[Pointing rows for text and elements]
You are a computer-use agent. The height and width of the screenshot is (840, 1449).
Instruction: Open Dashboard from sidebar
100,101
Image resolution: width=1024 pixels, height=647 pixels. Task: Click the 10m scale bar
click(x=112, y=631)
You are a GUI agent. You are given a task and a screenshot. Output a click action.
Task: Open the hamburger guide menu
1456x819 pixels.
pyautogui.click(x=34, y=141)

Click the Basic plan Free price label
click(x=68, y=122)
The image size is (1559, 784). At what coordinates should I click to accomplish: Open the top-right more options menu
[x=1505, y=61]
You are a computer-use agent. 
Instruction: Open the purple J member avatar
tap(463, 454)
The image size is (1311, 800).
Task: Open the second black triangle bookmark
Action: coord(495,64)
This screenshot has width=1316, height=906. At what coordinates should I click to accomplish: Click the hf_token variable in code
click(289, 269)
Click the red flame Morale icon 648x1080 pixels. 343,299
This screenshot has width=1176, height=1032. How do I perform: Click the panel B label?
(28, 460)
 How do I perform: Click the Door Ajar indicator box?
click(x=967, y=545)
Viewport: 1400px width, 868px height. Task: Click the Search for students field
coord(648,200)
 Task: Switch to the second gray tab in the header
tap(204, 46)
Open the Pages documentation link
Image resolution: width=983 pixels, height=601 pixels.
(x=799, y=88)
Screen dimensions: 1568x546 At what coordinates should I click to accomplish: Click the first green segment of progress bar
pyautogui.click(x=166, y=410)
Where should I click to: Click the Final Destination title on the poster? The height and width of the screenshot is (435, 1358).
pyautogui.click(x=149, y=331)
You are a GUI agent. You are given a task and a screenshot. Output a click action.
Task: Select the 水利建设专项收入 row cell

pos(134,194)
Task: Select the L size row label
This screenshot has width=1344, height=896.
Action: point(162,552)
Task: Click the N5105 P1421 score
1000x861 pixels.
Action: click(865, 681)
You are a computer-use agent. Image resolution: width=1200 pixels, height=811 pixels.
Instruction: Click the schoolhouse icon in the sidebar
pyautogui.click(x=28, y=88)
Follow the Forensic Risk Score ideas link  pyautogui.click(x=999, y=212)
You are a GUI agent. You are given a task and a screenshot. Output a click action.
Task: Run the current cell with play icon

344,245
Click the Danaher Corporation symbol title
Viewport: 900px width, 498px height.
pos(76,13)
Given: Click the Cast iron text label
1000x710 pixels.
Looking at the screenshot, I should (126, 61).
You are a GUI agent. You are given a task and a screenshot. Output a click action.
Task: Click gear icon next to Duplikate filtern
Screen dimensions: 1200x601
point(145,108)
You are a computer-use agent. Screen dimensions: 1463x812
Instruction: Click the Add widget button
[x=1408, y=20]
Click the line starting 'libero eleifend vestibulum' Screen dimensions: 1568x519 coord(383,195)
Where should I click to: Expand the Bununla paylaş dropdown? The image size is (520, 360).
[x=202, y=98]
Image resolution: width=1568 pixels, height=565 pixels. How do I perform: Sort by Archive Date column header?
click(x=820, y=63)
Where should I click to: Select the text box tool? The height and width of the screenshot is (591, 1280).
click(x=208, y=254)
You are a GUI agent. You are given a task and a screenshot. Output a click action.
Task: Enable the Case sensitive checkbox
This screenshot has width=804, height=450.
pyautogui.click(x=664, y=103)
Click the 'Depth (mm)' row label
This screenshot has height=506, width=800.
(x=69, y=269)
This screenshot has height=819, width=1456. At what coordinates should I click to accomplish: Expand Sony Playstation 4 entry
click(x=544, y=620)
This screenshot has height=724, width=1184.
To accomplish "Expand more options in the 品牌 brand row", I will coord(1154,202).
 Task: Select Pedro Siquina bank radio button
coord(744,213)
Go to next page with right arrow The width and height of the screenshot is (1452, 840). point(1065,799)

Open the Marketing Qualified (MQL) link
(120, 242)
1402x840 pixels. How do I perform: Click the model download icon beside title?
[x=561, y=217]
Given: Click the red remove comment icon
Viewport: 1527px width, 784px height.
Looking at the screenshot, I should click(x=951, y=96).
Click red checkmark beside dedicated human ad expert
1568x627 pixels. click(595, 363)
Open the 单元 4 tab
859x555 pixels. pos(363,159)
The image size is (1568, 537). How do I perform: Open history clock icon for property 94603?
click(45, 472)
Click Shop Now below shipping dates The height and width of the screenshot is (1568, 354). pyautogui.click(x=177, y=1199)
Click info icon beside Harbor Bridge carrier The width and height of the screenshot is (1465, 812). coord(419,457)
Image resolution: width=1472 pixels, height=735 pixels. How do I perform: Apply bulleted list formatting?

Short exercise: Copy out the rows above word for word, covering the stretch from the line containing "Follow the Forensic" through the line containing "Looking at the screenshot, I should (126, 61).", both included.

Task solution:
Follow the Forensic Risk Score ideas link  pyautogui.click(x=999, y=212)
You are a GUI agent. You are given a task and a screenshot. Output a click action.
Task: Run the current cell with play icon

344,245
Click the Danaher Corporation symbol title
Viewport: 900px width, 498px height.
pos(76,13)
Given: Click the Cast iron text label
1000x710 pixels.
Looking at the screenshot, I should (126, 61).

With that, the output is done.